*CONJUNTO DE TAREFAS*
1. De acordo com o texto sobre a distribuição do ICMS, quantos Municípios mineiros recebem 50% dos recursos?
2. Copie fielmente o texto sobre a distribuição do ICMS a partir de "Quero crer que" até "Estado do Paraná.", incluindo essas palavras.

*TRECHO DO TEXTO*

▶

Por tudo isso, conclamo os Pares para, mais uma vez, serenamente, levar essa discussão para um objetivo concreto. Devemos manter o que está dando certo, que são as leis estaduais de redistribuição de ICMS, que cuidam de apenas 25% dos recursos dos Municípios, e rediscutir, sim, a distribuição do ICMS na maior parte dos 75% restantes, três quartos, que adota critério de acordo com o Valor Adicionado Fiscal - VAF. Registre-se que 12 Municípios mineiros recebem 50% dos recursos, representando apenas 26% da população.

Quero crer que os autores da atual proposta de distribuição do ICMS se esquecem da autonomia dos Estados e, certamente, não tiveram a oportunidade de consultar os seus companheiros estaduais, em todo o Brasil, que votaram essas leis, como também é o caso do Estado do Paraná.

◀

*INFORMAÇÕES EXTRAÍDAS*
▶

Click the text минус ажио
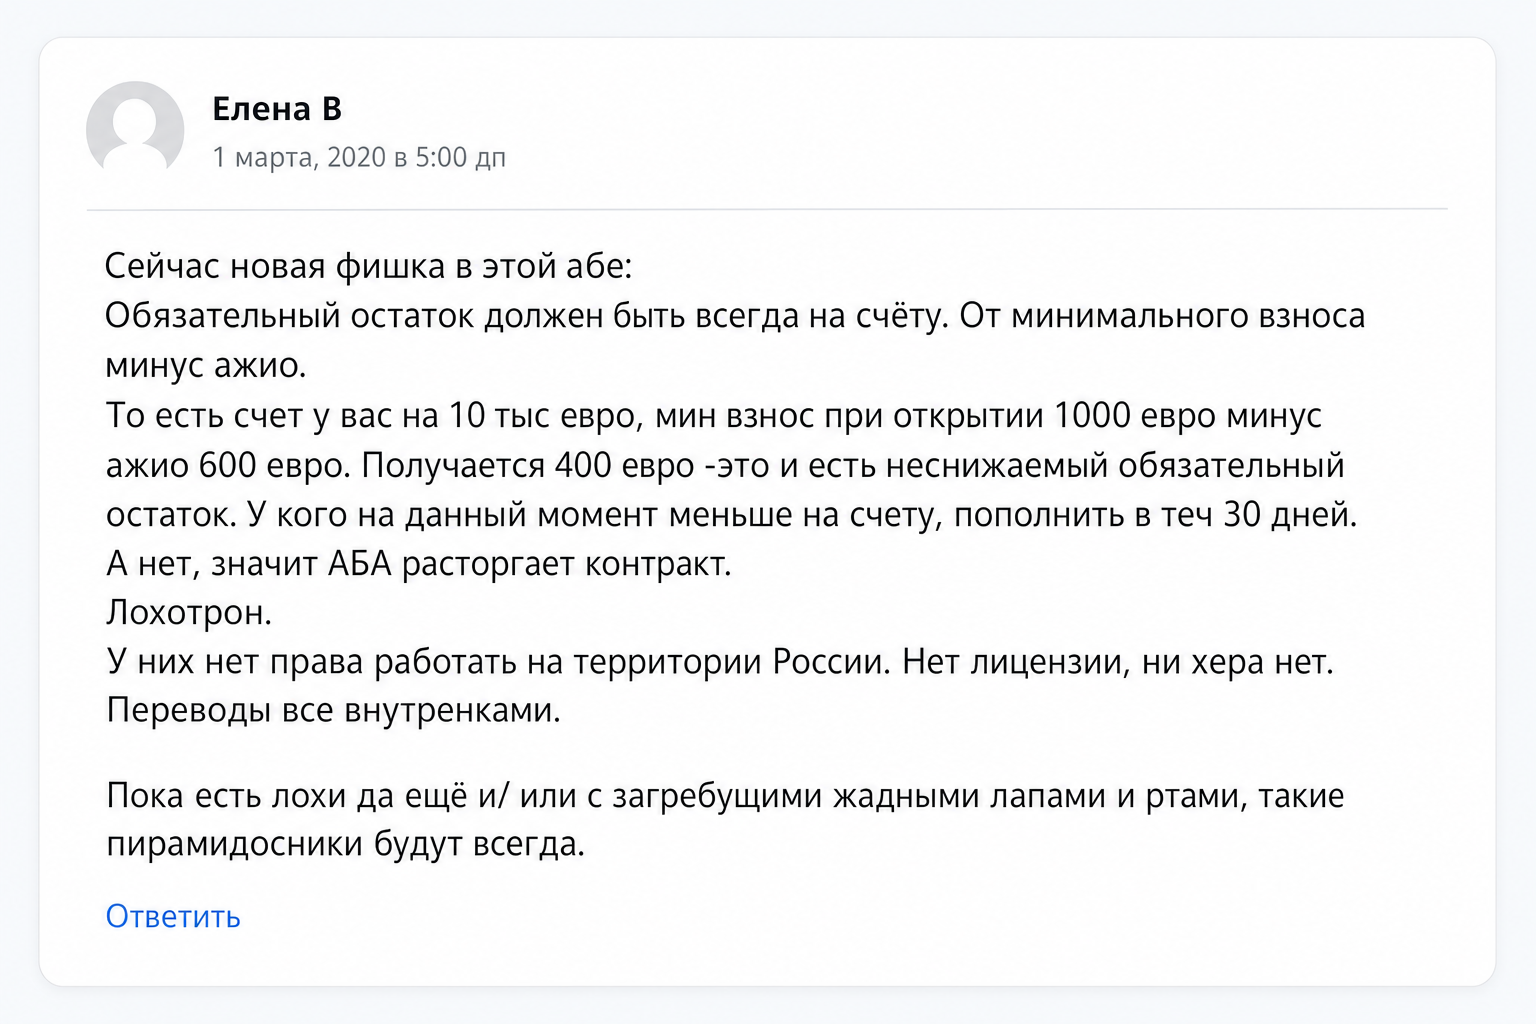This screenshot has height=1024, width=1536. click(206, 366)
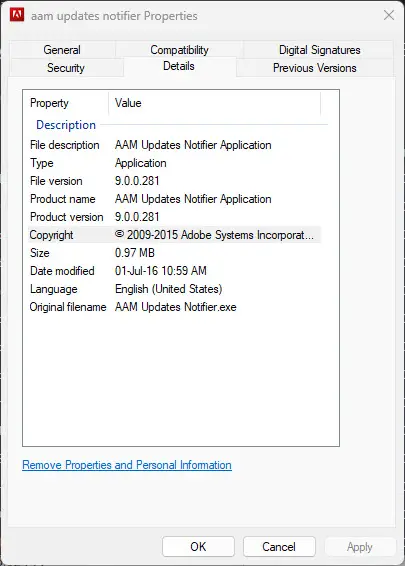Go to the Digital Signatures tab
The width and height of the screenshot is (405, 566).
point(319,50)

◀

*RESPOSTAS DO EXERCÍCIO*
1. Doze Municípios mineiros.

2.
Quero crer que os autores da atual proposta de distribuição do ICMS se esquecem da autonomia dos Estados e, certamente, não tiveram a oportunidade de consultar os seus companheiros estaduais, em todo o Brasil, que votaram essas leis, como também é o caso do Estado do Paraná.